Work instructions ->
**1.** In the account of women's health, what did the woman who delivered twins weigh?
**2.** Using the account of women's health, explain why the 19-year-old in her first pregnancy now leaks urine continuously.
**3.** Extend the account of women's health from its last line.

Extract ->
I watched a woman try to push a baby out through a ring of scar tissue where her vulva should have been.  Along with 80 per cent of women here, her clitoris and labia had been removed in childhood. She had to have a large surgical cut made in order to allow a vaginal delivery. The next woman with a similarly scarred vulva wasn't so lucky - she delivered before the midwife arrived and instead of a controlled cut ended up with a laceration extending to her anus.
A 19-year-old in her first pregnancy had been told that real women didn't need professional help having babies. After four days' labour the baby came out dead and she was left with a breakdown of tissue between the bladder and the vagina as a result of sustained pressure from the baby's head. She now leaks urine continuously out of her vagina.
The oldest rape victim I have interviewed so far has been fifteen; my colleague saw a seven-year-old rape victim last month. 
My colleague met an 18-year-old in the maternity department giving birth for the sixth time.
A woman delivered twins here a couple of weeks ago (nothing unusual - twin pregnancies are very common in African women).  After the delivery she needed antibiotics & was weighed in order to calculate the correct dose. 36 kg (79 lbs). No one batted an eyelid. 

A woman's worth is measured in terms of the number of babies she can produce

A woman's worth is measured in terms of the number of babies she can produce. 
There's a profound reluctance to discuss sexual behaviour and its consequences. I was warned before I came that taking a basic sexual history would be impossible. One in 30 of our maternity cases tests positive for syphilis. 
Our HIV clinic is well managed and run here. Ahmet, the nurse in charge, knows all the patients and they seem to like and trust him. A 36-year-old cheerful healthy HIV positive patient came in for a routine check & to pick up her regular supply of antiretrovirals. I asked Ahmet about her background. Her husband had died after a long illness, leaving her with five children. He had been Congolese and her family lived far away. 
"What", I asked, after she'd left, "does she and the family live on?".
"Small business" was his evasive response.

Given data ->
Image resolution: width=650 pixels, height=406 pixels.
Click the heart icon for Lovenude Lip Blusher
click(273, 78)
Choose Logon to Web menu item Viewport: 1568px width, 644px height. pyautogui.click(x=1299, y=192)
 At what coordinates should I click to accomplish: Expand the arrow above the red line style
--
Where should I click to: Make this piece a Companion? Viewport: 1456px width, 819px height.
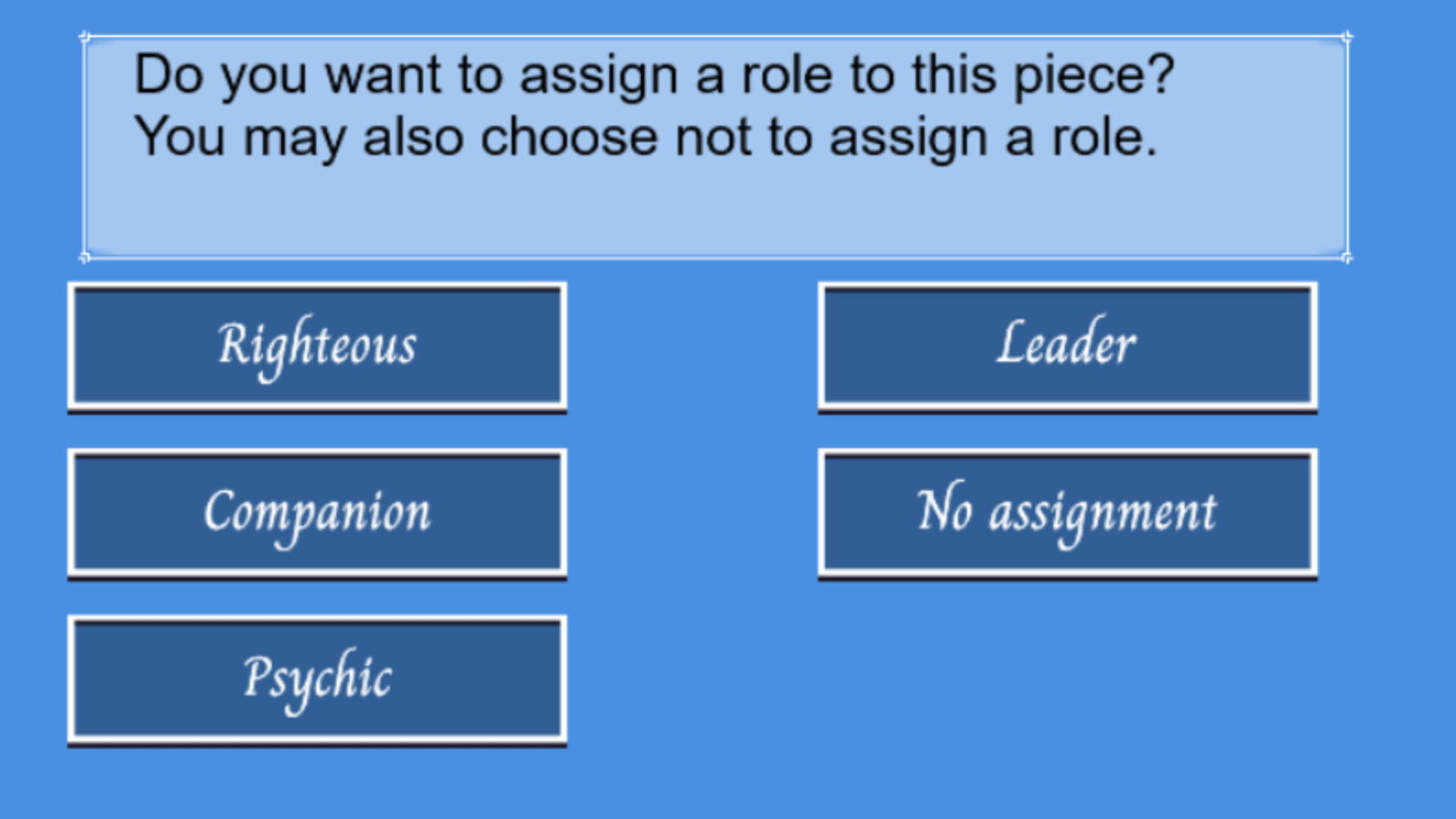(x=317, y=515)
--
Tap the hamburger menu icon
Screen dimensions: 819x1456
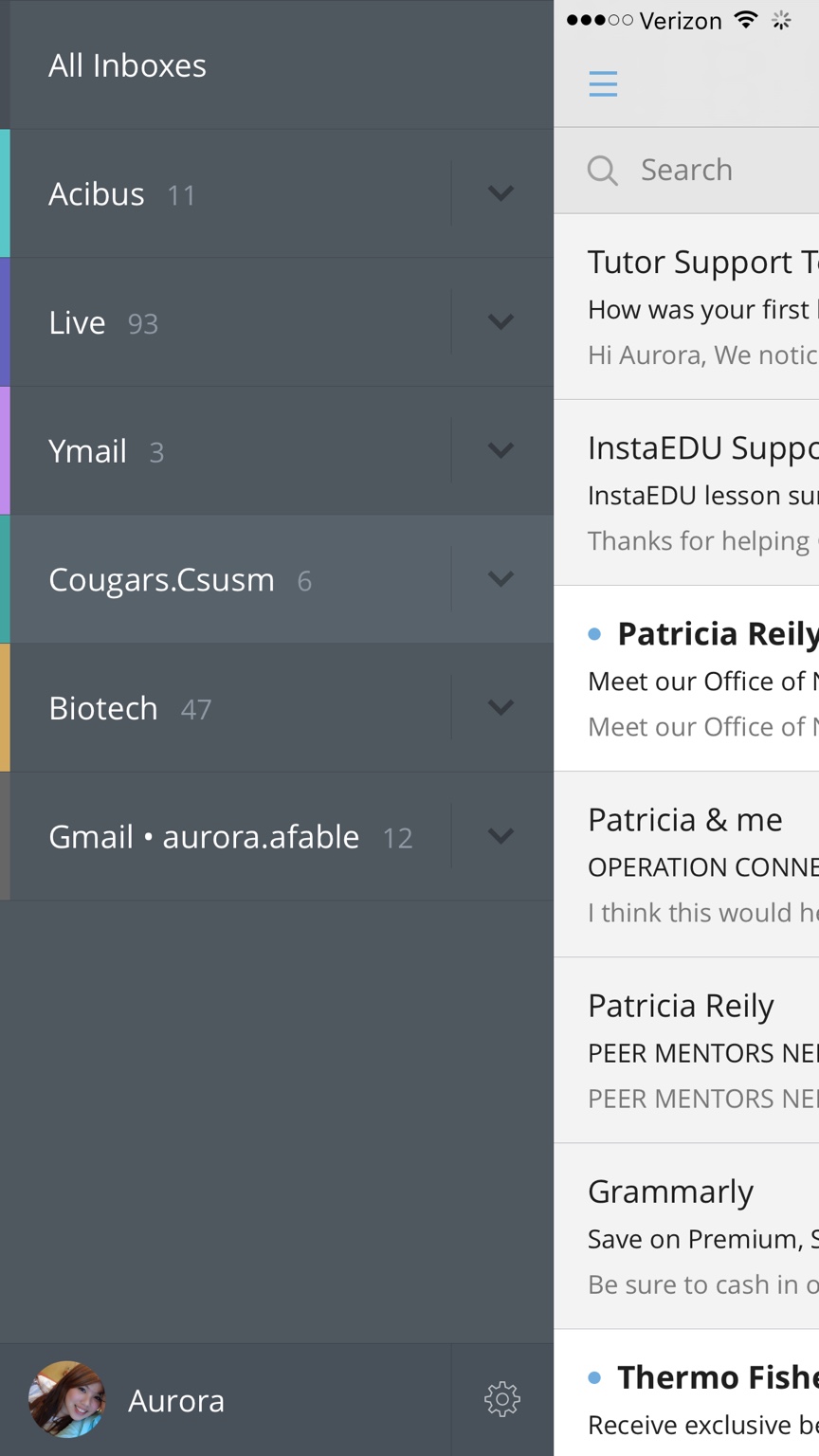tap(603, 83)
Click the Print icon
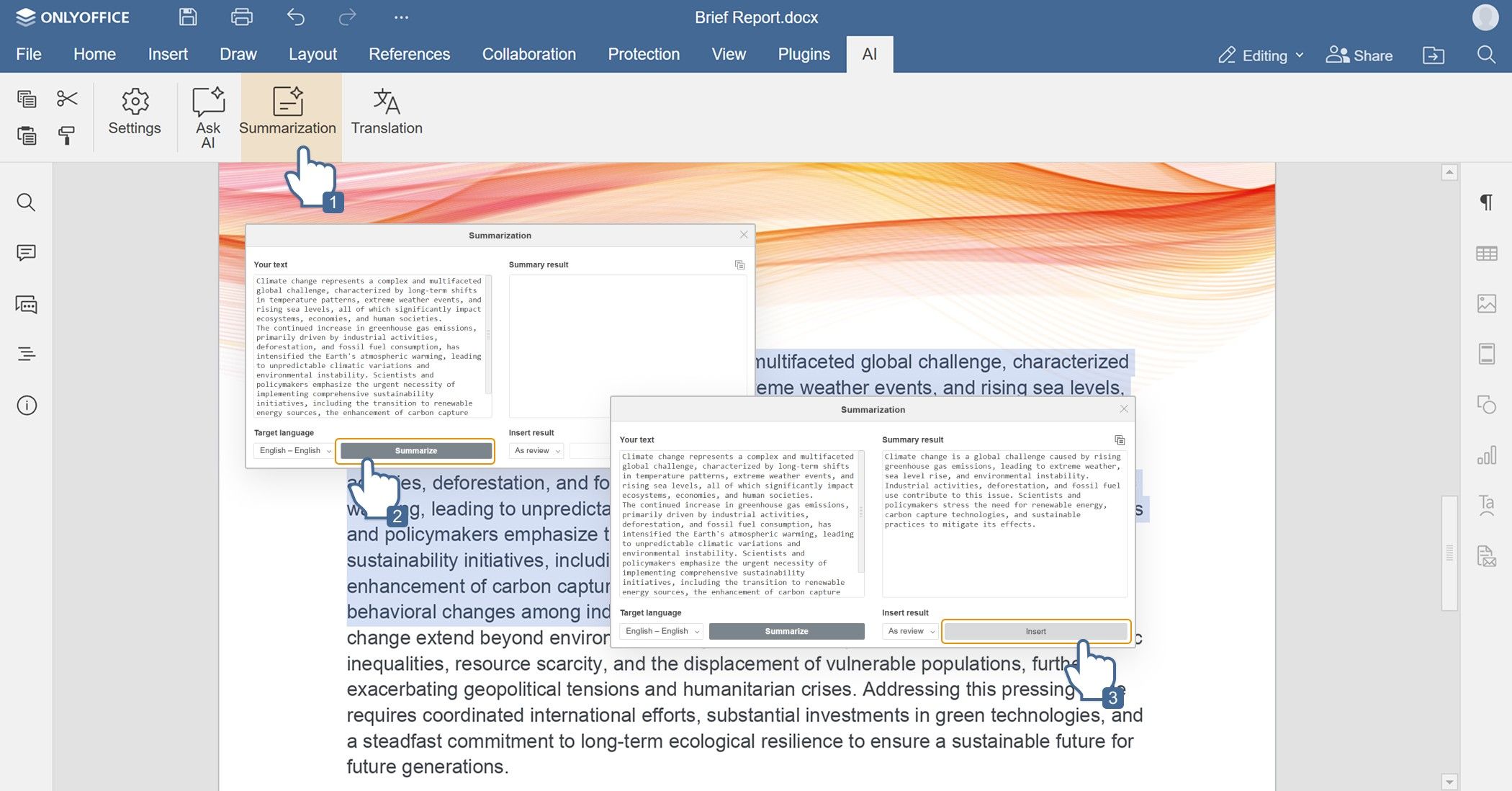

Answers for the exercise ->
**1.** She weighed 36 kg (79 lbs).

**2.** After four days of labor, sustained pressure from the baby's head caused a breakdown of tissue between her bladder and vagina. As a result, urine leaks continuously out of her vagina.

**3.**
"Is this small business anything you feel able to discuss with her?"
He looked profoundly shocked. "No, I could never do that."  
So this educated, conscientious, compassionate Chadean nurse, who has been looking after the 350 or so patients in the area with HIV and/or TB for the past seven years and who has established a close  professional bond with his patients, still can't, because of the local taboos on discussing sexual behaviour, quite ask the questions that could lead to a reduction in HIV spread. And if he can't then who can?
A five-year-old boy from the nomad community, who follow available grazing in the desert plains with their camels, was brought in one night. He weighed 8kg and there was a hole in his face where his nose should have been. If you are sufficiently malnourished then your resistance to the bacteria that normally live in healthy mouths disappears and you develop noma, an invasion of these bacteria which eat away your face. His mother and baby sister stayed with him in the hospital.  A single parent, her older four children were being looked after by their partially sighted grandmother out in the desert.

The mortality rate from noma is 80-90 percent.

He stayed with us for a month, gradually putting on weight and starting to walk. We talked about the possibility of transferring him to the capital for reconstructive surgery. One night, the family vanished back into the desert. The mortality rate from noma is 80-90 percent. I found myself wondering what I would have done, were I his mother. Probably would have left earlier to prioritise the chances of my healthy children surviving. 
An eight-year-old fell out of a tree and injured his arm. The family applied a tourniquet and left it on. For three weeks. 
Noma/cancrum oris mortality rate 90%:  WHO Regional Office for Africa
Female genital mutilation rate: from personal interviews with the midwives working at AmTiman hospital and from my own personal observations whilst attending deliveries and performing gynaecological examinations. This is supported by data UNICEF 2010, WHO 2011 which suggests that although the overall rate in Chad is 45% the south, while the east of the country has much higher prevalence levels
Female literacy rate 21- 26% (UNICEF & WHO data).